▸ **課題内容**: 資料のうち「Given: Click the Search keywords chart title」を含む行から「click(x=801, y=121)」を含む行まで(両端を含む)を、空行を除いてMarkdownの表に変換してください。列名は「番号」と「行」とし、行番号とその行の文字列を一行ずつ並べてください。

▸ **データ抜粋**:

+++

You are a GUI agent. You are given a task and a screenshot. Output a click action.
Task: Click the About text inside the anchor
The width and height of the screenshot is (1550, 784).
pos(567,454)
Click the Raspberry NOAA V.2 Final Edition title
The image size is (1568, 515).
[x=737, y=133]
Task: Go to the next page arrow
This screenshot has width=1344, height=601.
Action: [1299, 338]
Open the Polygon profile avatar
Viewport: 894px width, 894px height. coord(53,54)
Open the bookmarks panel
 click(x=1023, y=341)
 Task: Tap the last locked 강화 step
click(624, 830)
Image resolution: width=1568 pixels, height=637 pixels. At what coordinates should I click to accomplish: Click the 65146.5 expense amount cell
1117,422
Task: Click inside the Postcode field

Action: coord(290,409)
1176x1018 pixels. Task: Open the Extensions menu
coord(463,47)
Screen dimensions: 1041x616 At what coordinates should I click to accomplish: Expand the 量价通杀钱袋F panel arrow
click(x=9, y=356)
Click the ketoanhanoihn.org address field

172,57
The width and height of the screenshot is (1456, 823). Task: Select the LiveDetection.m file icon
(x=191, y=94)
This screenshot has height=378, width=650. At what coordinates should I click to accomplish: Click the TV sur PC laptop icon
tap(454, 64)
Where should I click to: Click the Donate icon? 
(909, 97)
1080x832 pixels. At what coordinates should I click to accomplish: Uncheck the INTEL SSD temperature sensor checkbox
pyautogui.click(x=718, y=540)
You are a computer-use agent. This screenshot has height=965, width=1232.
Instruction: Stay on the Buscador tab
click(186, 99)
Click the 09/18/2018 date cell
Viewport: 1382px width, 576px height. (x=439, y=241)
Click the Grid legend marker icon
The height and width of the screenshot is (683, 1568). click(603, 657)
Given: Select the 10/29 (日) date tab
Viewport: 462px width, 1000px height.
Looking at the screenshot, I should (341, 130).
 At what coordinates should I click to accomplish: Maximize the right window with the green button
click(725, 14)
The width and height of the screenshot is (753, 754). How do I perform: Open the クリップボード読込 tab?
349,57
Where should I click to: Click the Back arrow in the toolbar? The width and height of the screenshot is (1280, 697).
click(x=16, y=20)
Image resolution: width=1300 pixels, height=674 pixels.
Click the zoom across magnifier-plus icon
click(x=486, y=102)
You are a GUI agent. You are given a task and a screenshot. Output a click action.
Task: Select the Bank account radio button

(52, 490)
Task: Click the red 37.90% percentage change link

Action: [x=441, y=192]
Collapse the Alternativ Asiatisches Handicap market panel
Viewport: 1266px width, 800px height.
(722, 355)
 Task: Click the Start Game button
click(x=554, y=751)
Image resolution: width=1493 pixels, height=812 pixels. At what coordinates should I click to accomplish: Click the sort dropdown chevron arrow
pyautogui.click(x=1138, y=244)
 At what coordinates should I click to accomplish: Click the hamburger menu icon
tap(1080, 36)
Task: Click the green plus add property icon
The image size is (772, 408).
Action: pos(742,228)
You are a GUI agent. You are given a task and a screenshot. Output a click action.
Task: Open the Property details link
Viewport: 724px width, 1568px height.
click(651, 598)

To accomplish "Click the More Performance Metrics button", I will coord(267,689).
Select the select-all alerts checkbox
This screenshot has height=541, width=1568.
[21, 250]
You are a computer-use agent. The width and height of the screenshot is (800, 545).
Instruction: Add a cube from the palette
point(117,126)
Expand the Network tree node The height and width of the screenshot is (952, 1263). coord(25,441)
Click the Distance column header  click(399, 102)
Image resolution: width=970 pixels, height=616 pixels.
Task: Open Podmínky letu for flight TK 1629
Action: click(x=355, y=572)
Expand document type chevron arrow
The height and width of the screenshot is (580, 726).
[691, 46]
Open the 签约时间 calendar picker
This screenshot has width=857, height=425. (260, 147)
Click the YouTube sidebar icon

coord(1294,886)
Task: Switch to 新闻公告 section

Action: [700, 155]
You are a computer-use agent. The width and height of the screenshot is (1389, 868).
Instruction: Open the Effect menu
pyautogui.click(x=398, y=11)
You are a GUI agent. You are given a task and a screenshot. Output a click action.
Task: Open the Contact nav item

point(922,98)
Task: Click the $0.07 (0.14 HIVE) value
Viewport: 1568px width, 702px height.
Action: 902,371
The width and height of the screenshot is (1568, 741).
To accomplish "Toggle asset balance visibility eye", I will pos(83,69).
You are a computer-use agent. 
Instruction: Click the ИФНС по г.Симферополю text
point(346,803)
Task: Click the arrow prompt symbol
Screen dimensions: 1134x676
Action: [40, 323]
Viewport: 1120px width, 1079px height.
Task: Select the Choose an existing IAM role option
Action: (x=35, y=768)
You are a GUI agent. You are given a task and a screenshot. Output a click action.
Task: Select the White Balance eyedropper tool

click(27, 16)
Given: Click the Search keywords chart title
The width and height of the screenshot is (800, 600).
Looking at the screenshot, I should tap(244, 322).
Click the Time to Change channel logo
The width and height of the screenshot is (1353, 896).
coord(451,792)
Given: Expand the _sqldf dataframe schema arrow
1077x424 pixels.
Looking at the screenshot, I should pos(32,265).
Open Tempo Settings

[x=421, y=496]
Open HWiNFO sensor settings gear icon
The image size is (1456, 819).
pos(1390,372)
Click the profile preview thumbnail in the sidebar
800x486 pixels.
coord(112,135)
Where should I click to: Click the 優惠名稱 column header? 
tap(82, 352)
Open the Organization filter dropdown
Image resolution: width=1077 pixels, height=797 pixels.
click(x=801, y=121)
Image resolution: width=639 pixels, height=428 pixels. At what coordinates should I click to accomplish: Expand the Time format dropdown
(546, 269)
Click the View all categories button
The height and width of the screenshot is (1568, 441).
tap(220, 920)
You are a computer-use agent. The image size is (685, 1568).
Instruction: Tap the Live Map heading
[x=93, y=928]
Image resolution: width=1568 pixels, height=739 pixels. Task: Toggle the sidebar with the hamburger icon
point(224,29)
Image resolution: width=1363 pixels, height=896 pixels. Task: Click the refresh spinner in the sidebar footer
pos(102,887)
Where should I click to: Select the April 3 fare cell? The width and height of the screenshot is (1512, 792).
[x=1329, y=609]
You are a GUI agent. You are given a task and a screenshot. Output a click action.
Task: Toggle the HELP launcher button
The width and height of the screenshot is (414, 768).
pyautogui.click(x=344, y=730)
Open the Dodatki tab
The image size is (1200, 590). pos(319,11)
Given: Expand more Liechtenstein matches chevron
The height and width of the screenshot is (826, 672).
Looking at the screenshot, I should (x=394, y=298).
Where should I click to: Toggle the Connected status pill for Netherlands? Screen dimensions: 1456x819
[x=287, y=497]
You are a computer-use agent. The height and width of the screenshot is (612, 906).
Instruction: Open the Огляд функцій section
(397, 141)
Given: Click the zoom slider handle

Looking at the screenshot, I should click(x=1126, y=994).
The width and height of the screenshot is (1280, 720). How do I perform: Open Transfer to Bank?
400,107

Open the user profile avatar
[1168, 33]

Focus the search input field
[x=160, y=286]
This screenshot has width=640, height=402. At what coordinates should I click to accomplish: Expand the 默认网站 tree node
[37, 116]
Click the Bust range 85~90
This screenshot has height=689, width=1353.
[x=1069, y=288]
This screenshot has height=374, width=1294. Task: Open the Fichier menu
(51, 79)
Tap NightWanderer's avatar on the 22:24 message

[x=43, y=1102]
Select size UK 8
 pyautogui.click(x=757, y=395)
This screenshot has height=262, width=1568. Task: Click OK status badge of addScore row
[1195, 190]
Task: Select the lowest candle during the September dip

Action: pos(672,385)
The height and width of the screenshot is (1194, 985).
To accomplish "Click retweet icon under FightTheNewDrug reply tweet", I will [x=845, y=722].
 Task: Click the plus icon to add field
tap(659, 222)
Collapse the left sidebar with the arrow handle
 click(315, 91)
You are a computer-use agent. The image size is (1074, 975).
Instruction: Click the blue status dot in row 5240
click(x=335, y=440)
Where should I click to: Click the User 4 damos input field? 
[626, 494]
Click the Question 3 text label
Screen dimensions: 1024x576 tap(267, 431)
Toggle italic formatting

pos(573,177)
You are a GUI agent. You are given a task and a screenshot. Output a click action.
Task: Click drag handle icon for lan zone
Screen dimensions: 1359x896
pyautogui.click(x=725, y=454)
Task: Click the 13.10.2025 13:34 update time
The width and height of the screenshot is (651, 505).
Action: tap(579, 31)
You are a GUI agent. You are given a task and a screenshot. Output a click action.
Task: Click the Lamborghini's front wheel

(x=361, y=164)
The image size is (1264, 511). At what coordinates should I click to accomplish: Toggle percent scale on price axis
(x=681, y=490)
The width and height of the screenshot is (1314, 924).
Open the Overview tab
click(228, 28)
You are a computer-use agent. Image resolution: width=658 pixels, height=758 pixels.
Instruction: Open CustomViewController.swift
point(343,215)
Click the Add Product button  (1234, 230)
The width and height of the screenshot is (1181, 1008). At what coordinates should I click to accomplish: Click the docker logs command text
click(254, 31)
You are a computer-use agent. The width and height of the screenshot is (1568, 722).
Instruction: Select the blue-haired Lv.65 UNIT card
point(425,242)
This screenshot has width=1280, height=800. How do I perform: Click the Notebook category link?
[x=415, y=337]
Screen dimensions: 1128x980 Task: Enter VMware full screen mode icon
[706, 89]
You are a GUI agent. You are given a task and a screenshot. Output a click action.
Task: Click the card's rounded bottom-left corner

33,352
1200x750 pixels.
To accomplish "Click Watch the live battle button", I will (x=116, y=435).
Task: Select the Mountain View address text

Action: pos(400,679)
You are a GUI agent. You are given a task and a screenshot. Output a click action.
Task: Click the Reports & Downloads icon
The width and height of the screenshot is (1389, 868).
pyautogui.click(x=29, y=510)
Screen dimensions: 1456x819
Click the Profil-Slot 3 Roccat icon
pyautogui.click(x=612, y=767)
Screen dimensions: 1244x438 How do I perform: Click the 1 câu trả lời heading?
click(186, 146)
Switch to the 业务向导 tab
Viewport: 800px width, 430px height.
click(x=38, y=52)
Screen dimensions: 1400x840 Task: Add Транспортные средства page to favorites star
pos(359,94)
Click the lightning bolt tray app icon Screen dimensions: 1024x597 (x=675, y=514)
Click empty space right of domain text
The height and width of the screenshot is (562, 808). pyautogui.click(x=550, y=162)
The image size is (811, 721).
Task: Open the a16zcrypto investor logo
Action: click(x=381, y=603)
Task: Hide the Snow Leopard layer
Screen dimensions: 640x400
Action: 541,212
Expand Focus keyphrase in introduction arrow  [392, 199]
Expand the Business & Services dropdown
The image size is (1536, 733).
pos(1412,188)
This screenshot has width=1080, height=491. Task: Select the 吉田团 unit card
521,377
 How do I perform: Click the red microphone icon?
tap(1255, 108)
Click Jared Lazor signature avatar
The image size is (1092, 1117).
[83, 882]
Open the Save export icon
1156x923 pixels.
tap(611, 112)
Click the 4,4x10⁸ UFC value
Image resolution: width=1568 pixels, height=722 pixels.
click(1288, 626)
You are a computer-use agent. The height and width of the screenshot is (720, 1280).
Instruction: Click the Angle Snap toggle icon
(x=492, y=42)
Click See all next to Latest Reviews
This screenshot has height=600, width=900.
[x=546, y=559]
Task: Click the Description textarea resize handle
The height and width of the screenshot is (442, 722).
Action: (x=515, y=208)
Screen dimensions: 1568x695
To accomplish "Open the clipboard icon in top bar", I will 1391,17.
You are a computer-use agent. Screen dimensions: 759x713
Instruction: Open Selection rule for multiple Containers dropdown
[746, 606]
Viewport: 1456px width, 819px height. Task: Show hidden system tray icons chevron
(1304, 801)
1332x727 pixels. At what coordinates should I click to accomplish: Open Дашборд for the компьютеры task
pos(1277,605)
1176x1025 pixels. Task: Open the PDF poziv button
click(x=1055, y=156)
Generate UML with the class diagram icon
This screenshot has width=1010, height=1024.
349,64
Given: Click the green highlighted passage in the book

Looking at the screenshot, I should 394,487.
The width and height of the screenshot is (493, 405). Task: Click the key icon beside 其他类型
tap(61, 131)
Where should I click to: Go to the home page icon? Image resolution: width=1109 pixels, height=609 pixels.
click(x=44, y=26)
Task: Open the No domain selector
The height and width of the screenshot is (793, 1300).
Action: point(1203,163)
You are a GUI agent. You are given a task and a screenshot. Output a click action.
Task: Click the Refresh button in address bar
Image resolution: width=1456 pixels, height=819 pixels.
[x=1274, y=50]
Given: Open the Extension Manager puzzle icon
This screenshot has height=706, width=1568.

+++

▸ **解答**:
| 番号 | 行 |
|---|---|
| 1 | Given: Click the Search keywords chart title |
| 2 | The width and height of the screenshot is (800, 600). |
| 3 | Looking at the screenshot, I should tap(244, 322). |
| 4 | Click the Time to Change channel logo |
| 5 | The width and height of the screenshot is (1353, 896). |
| 6 | coord(451,792) |
| 7 | Given: Expand the _sqldf dataframe schema arrow |
| 8 | 1077x424 pixels. |
| 9 | Looking at the screenshot, I should pos(32,265). |
| 10 | Open Tempo Settings |
| 11 | [x=421, y=496] |
| 12 | Open HWiNFO sensor settings gear icon |
| 13 | The image size is (1456, 819). |
| 14 | pos(1390,372) |
| 15 | Click the profile preview thumbnail in the sidebar |
| 16 | 800x486 pixels. |
| 17 | coord(112,135) |
| 18 | Where should I click to: Click the 優惠名稱 column header?  |
| 19 | tap(82, 352) |
| 20 | Open the Organization filter dropdown |
| 21 | Image resolution: width=1077 pixels, height=797 pixels. |
| 22 | click(x=801, y=121) |